When the tartanes were discovered off Cassis, the famishing sailor-folk of the town hesitated not a moment to put off and board them. The papal tartane attempted to parley with them, but every vessel in the fleet was attacked in true Barbary-pirate fashion and captured; and the entire consignment was seized and distributed among the distressed people of Cassis and the surrounding country. The “pirates,” however, paid the Archbishop of Marseilles the full value of the shipment, “comme c’était justice.” Mgr. de Belsunce, “coming to Cassis on donkey-back,” brought back the money and founded a school for both sexes with the capital, besides giving to the poor of the town an annual sum equal to the interest on the principal. Whether this was a case of “heaping coals of fire” on the delinquent heads, or not, history does not say.

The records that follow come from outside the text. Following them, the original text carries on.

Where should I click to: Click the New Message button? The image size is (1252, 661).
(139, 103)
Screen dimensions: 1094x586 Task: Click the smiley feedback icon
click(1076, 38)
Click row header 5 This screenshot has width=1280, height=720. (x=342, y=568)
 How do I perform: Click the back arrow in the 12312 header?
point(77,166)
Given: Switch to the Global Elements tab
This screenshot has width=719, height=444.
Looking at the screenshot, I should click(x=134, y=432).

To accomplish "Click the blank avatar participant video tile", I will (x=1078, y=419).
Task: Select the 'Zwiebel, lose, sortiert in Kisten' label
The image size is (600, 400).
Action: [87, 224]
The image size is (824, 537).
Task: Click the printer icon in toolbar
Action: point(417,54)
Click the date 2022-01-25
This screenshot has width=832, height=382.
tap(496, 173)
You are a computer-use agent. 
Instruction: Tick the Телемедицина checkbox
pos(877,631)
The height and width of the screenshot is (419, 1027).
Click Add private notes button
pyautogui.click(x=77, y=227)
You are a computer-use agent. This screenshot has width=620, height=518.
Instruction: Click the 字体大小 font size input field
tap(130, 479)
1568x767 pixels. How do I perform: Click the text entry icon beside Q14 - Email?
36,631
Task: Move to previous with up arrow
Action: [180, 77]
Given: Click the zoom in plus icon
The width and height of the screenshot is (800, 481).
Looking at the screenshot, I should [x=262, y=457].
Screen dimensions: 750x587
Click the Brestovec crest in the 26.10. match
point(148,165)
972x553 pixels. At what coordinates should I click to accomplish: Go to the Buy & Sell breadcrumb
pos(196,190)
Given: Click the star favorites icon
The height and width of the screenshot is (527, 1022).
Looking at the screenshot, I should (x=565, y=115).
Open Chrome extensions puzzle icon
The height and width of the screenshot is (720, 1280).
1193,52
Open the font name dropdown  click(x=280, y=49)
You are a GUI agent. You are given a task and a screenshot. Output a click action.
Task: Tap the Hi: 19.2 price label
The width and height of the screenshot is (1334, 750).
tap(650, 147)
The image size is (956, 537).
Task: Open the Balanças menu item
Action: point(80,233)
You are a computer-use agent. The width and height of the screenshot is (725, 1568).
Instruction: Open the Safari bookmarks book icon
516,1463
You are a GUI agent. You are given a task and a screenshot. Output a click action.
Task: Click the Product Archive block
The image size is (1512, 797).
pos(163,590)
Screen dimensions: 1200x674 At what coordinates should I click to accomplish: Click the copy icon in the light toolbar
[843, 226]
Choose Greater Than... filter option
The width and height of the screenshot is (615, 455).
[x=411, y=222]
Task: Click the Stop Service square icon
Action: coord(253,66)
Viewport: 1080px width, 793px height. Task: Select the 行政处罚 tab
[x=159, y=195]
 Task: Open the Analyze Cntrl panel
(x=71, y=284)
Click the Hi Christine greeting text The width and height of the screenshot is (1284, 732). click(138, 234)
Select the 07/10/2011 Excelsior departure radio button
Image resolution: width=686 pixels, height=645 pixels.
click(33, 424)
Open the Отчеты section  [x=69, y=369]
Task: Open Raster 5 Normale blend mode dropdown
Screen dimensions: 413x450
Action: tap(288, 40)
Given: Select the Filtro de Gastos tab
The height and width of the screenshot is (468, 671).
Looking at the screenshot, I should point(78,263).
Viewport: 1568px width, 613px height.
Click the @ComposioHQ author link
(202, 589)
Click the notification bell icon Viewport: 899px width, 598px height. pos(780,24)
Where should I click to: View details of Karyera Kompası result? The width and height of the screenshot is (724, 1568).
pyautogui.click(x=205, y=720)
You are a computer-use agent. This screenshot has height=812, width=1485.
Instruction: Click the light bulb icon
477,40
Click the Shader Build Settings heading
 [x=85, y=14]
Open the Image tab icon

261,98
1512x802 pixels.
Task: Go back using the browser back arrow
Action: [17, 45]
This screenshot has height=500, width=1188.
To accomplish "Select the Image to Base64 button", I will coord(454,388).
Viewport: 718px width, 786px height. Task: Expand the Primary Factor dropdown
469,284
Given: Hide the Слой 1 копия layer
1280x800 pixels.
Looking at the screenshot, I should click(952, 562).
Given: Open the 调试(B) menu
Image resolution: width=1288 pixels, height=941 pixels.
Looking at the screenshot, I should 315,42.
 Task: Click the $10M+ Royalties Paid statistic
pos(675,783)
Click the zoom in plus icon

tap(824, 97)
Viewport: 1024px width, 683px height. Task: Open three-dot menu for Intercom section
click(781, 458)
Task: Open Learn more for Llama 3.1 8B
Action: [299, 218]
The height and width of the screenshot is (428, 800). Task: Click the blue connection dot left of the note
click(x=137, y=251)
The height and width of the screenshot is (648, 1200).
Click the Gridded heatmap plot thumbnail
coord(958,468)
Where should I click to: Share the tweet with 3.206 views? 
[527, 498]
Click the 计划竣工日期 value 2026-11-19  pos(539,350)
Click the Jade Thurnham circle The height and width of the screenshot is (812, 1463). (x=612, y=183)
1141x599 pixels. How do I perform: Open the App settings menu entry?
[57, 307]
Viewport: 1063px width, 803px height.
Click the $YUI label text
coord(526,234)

Cassis is the native city of the Abbé Barthélémy, a savant who, amid the constant study of ancient and modern Greek, Latin, Hebrew, Syriac, Chaldean, and Arabic, found time to write the “Voyage du Jeune Anacharsis en Grèce,” a work which has placed his name high in the roll of writers who have produced epoch-making literature.

Cassis

Cassis is the perfect type of the small Mediterranean port. High above the houses of its nineteen hundred inhabitants, on the apex of a wooded, red-rock hill, are the ruins of a château. To the east is the grim and gray Cap, a mountain of considerable pretensions, while to the west is Pointe Pin, a height of perhaps fifteen hundred metres sloping gently down to the sea, and covered with scrub-pines save for occasional granite outcrops.

Cassis is a highly industrious little town, now mostly given over to the manufacture of cement, the coastwise shipping of which gives a perpetual liveliness to the port. The fishing, too, though, as before said, not very considerable, results in a constant traffic with the wharves of Marseilles, where the product is sold.

The white wine of Cassis, a “vrai vin parfumé,” which in another day was produced much more extensively than now, is as much the proper thing to drink with bouillabaisse and les coquillages as in the north are Chablis and Graves with oysters and lobsters.